My theory was, originally, that the TARDIS is causing the cracks. Given the bit of debris from “Cold Blood” … that could be accurate in more ways than one; I meant that the TARDIS appearing on the scene cracked the universe on that site. Which could work together with “the TARDIS exploding caused the cracks”.

Like I said, I thought the whole Bobby-Ewing-in-the-shower theory was ridiculous. I scoffed. But then I saw someone’s post somewhere that Leadworth – the village Amy comes from, the village where she and Rory once in a dream settled down and started a family – is an anagram: DR WHO and TALE or LATE (or TEAL, which is dumb) (or ALTE, which isn’t the same as ALT, which could be an abbreviation of ALTernate, but …). Ohhhh… Dear. This isn’t good.
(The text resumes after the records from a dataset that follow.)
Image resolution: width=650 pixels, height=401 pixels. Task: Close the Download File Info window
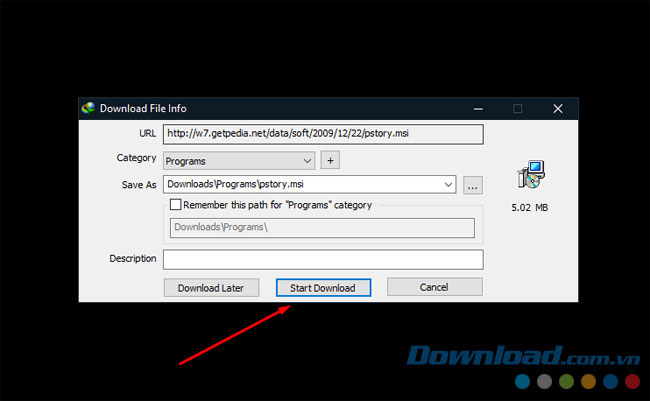[x=557, y=108]
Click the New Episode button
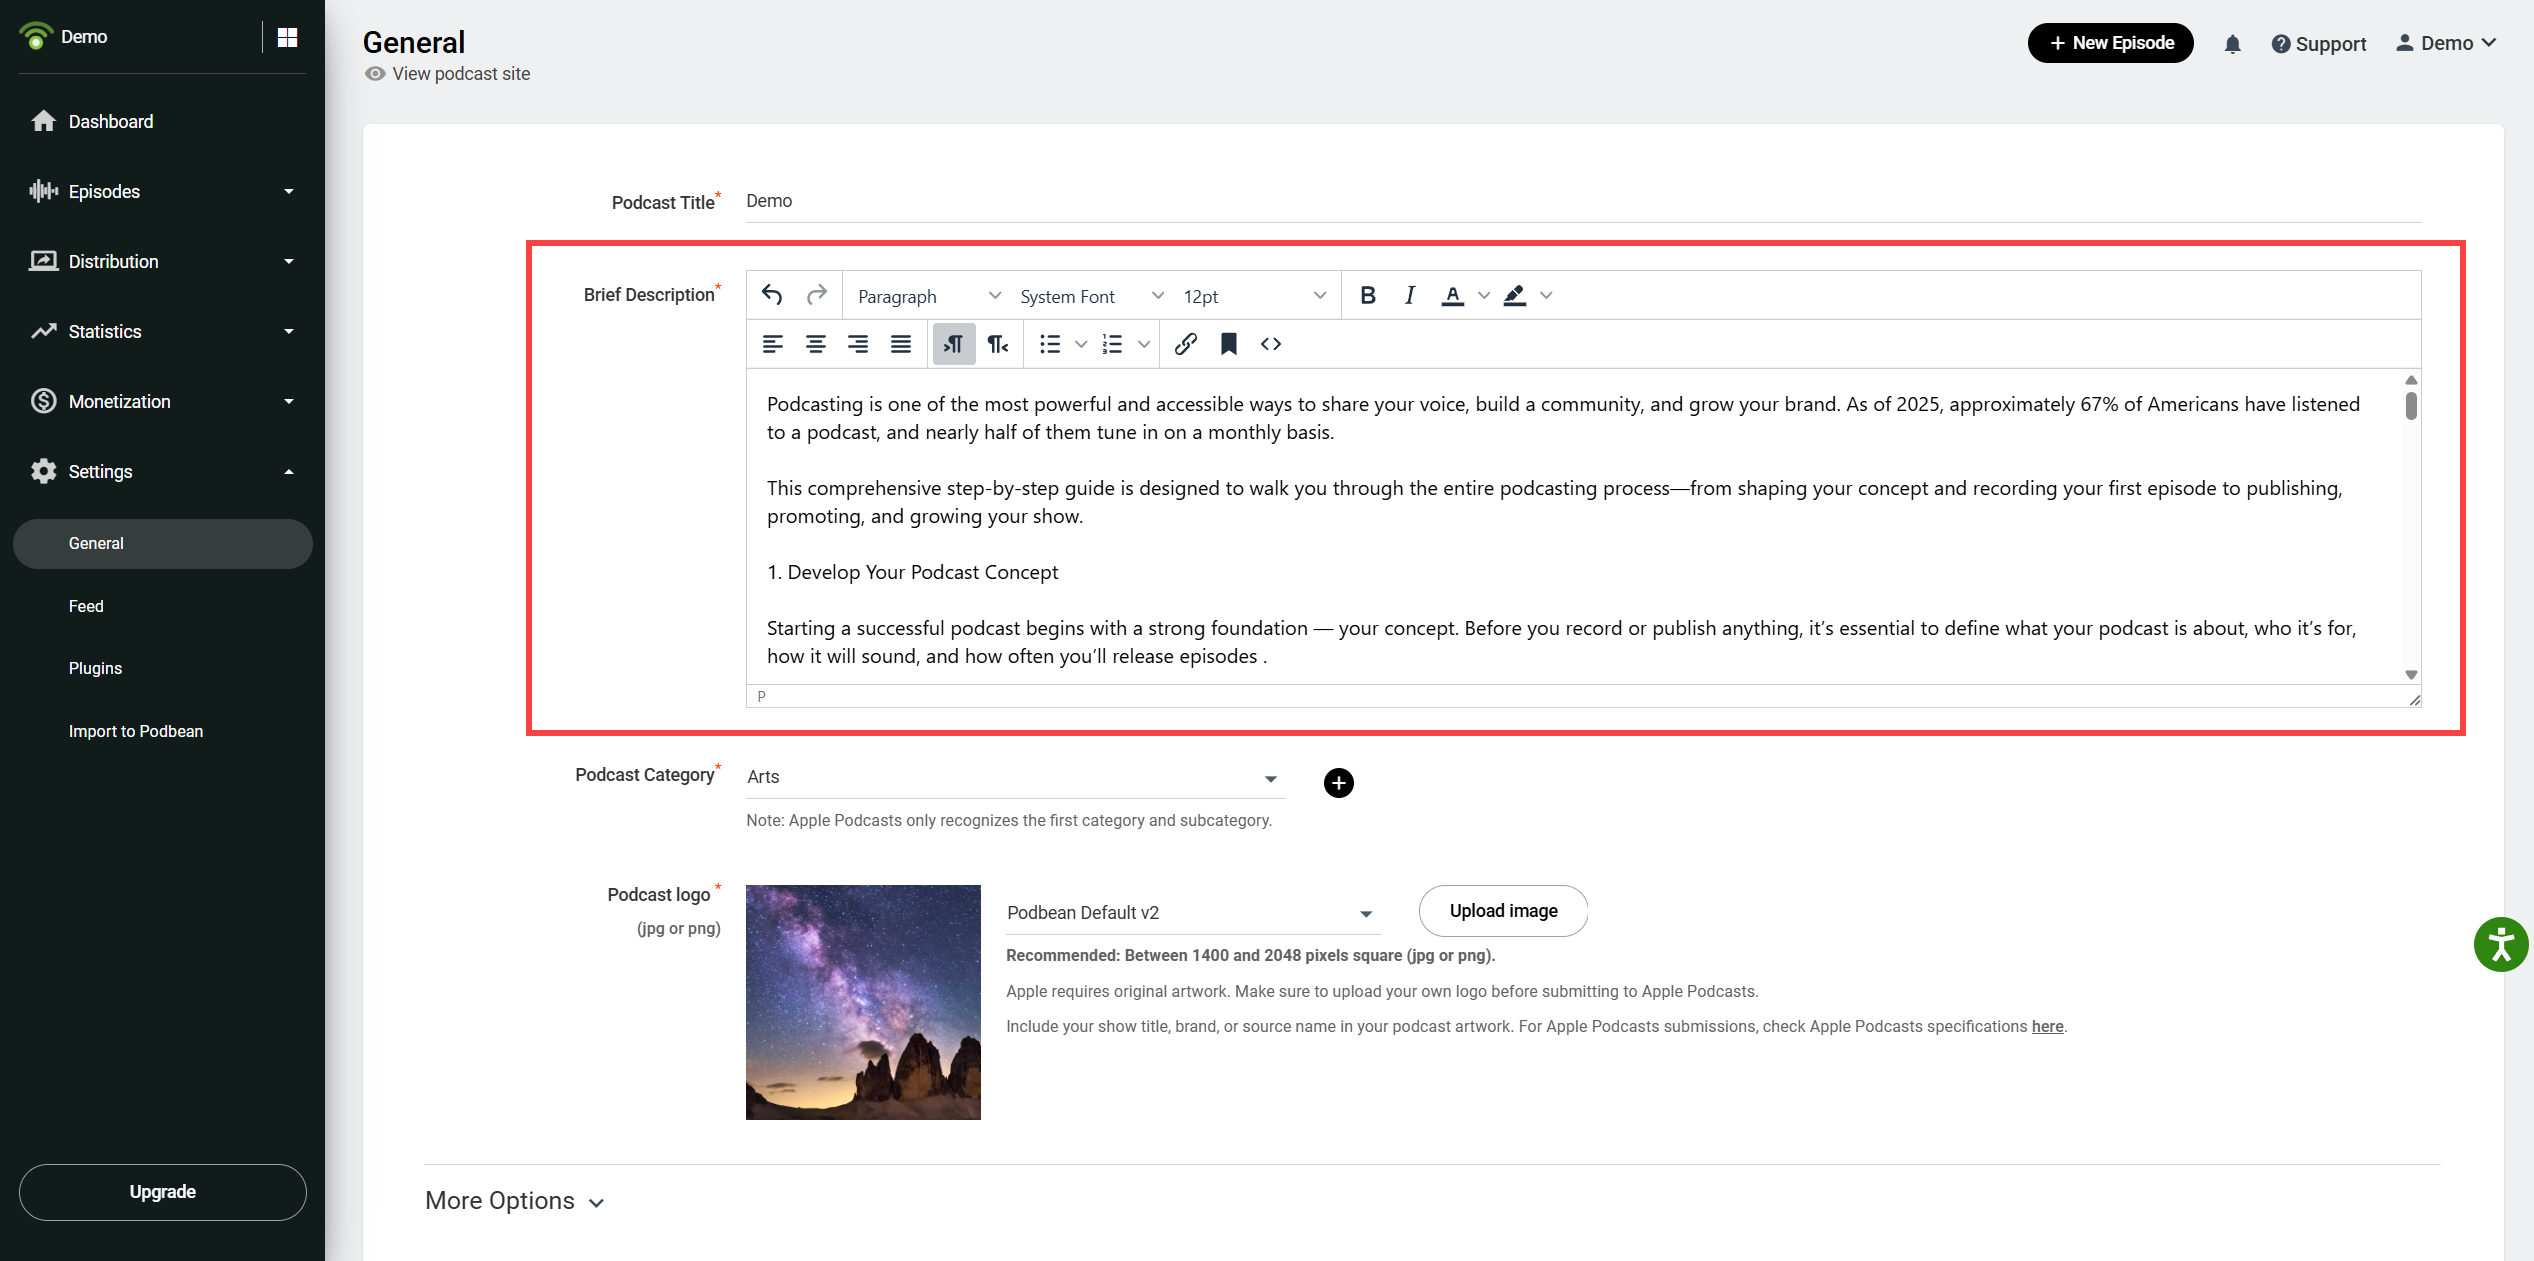2534x1261 pixels. tap(2110, 43)
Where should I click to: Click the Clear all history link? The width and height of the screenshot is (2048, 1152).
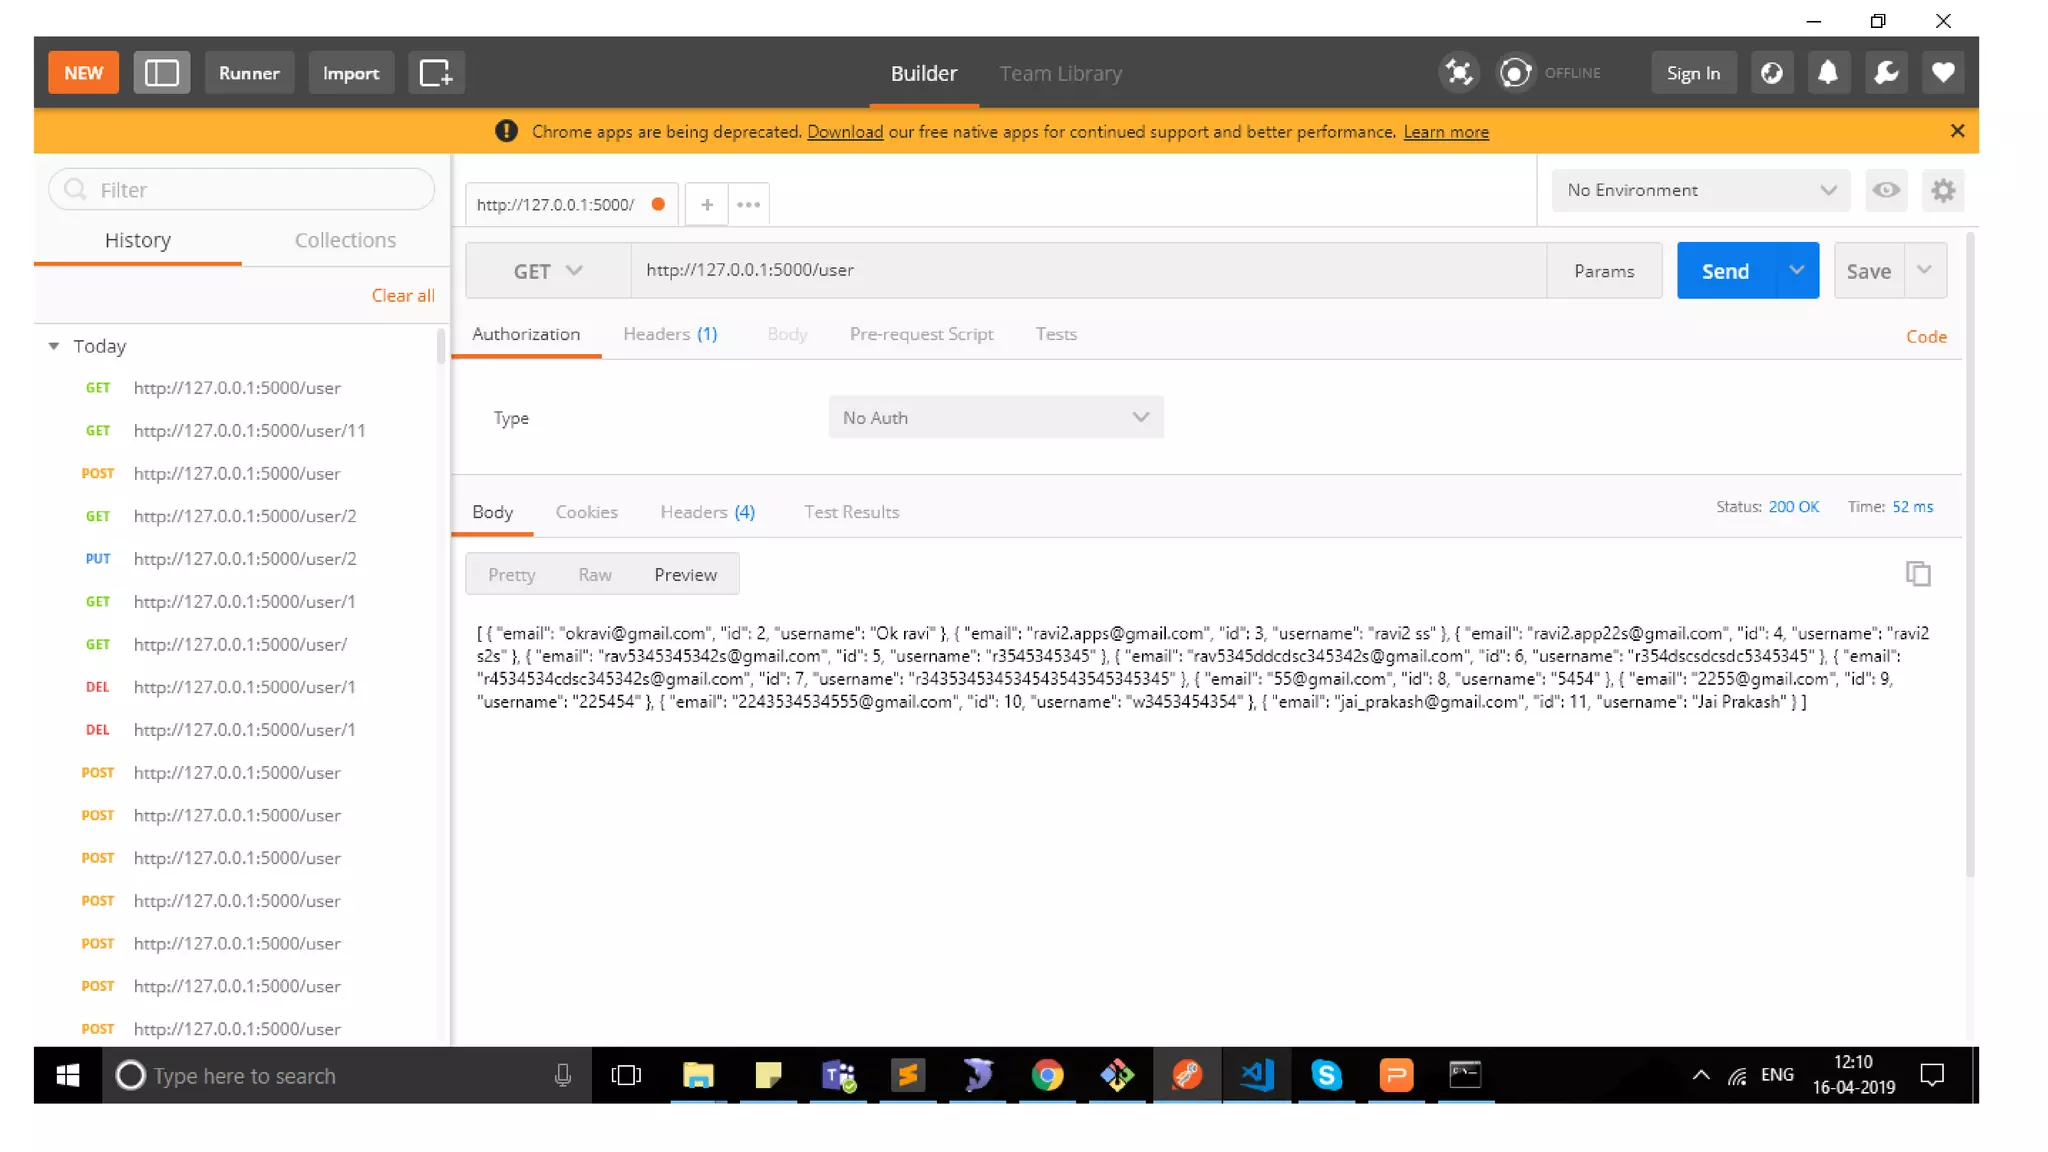coord(402,296)
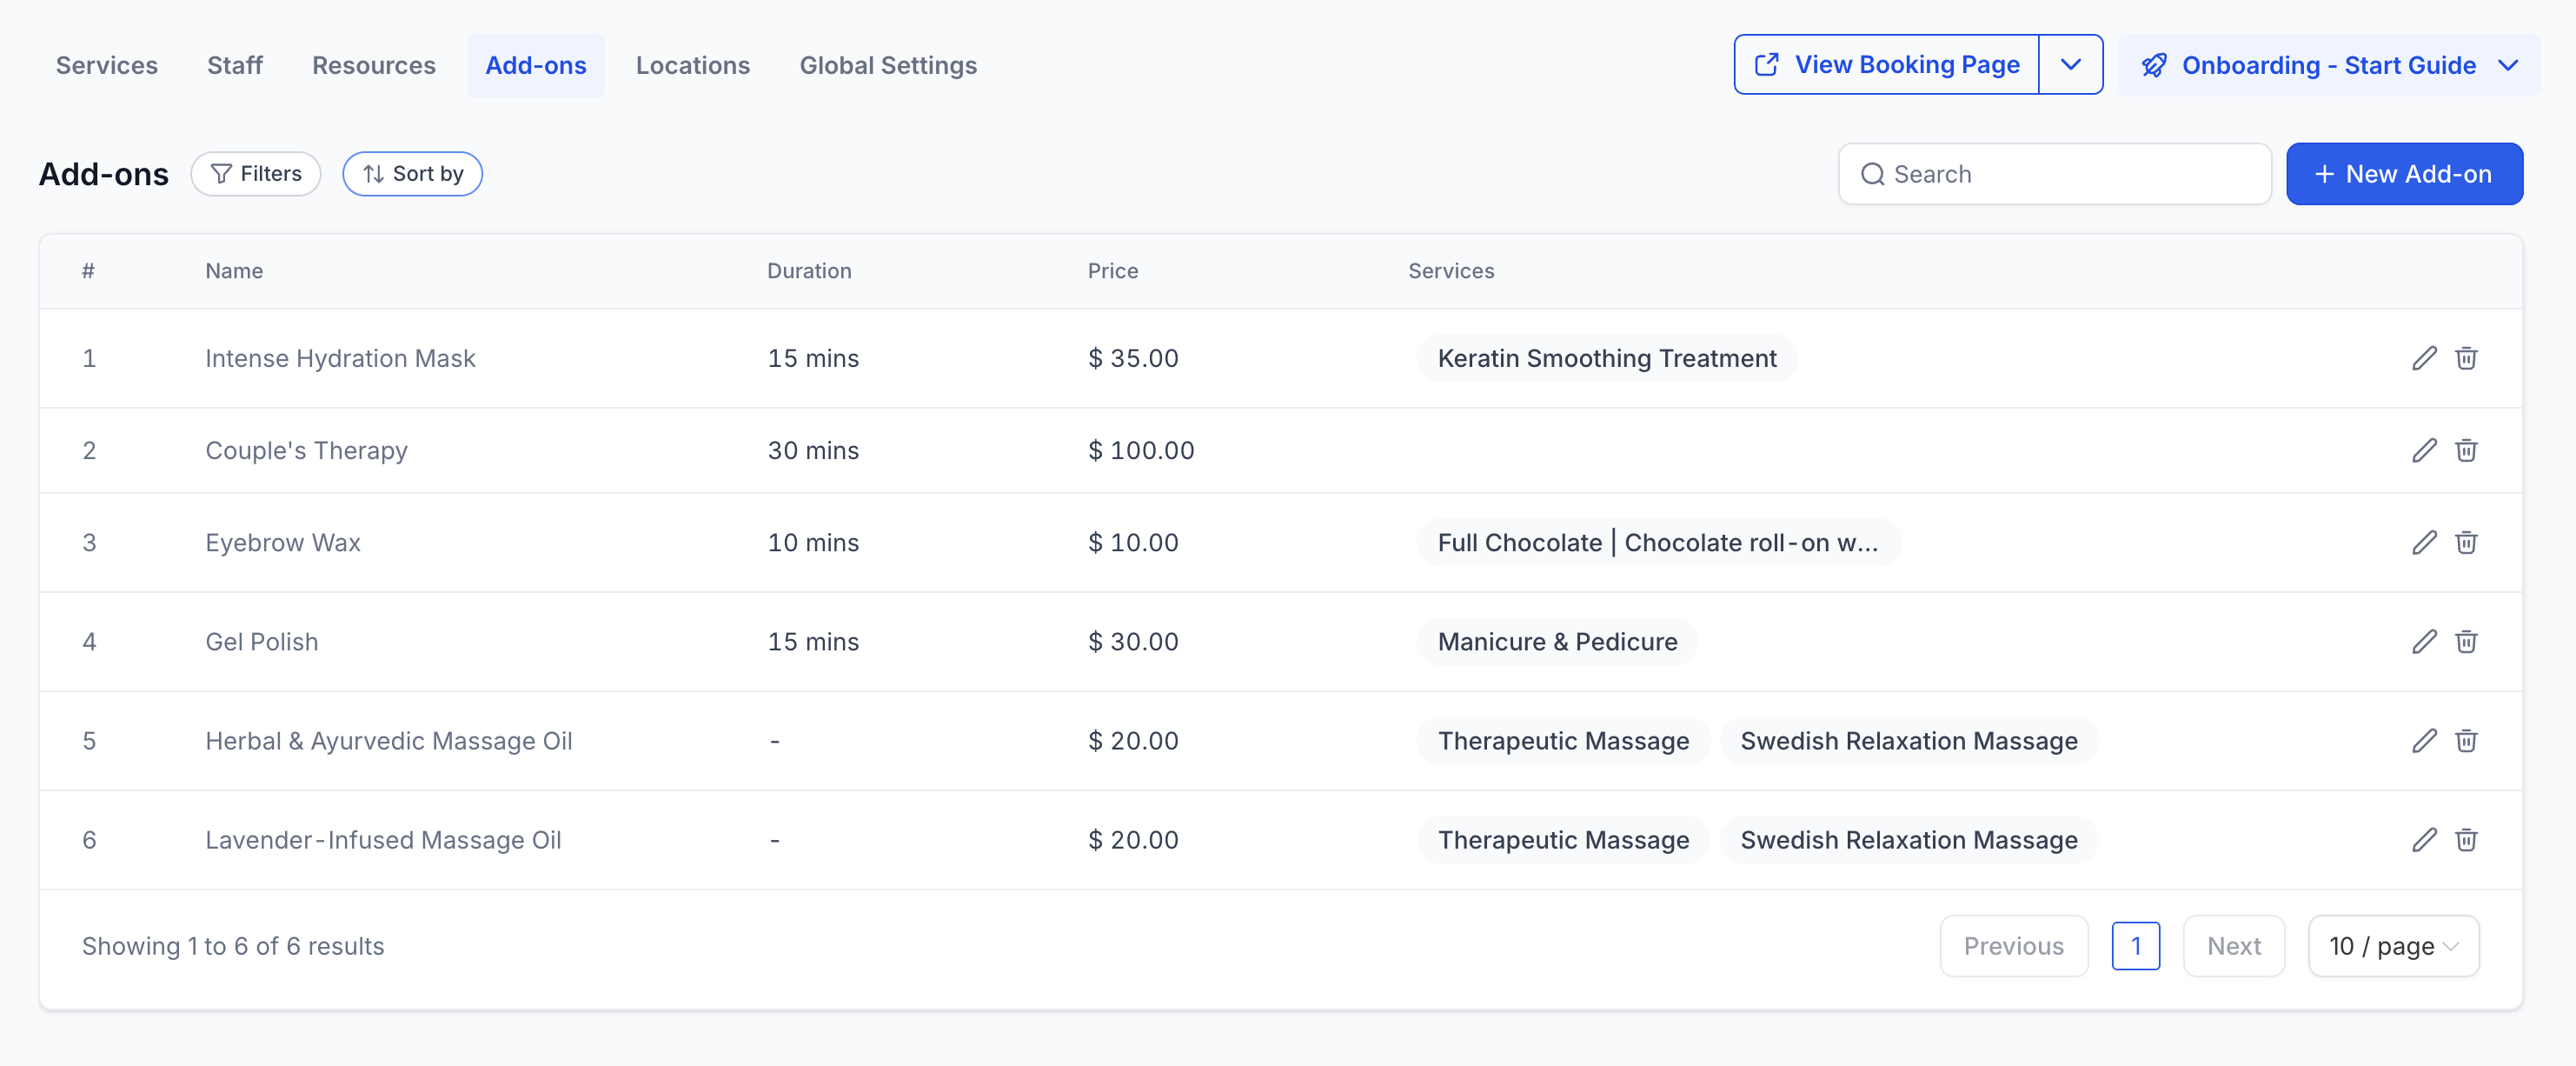Delete the Lavender-Infused Massage Oil add-on
Image resolution: width=2576 pixels, height=1066 pixels.
(x=2465, y=839)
I like Matt Smith more than I ever expected to, or let myself hope. I’m in no danger of loving him as hard as I did/do David Tennant, but I like him a lot. But if this turns out to be true, and honestly the BBC website “Goodbye Amy!” feels like further evidence … that’s it. I’m done.

I should probably just put myself out of my misery and go look for spoilers. And, in fact, at lunch I think I will. It goes back to the decision I made after Serenity – under ordinary circumstances, I want to avoid spoilers at all costs. If there’s going to be a huge catastrophe, I want to know about it. Wash dying? Catastrophe. Ianto? Catastrophe. This season of Doctor Who has all been in XI’s head? Catastrophe.

I daresay another post will follow before long.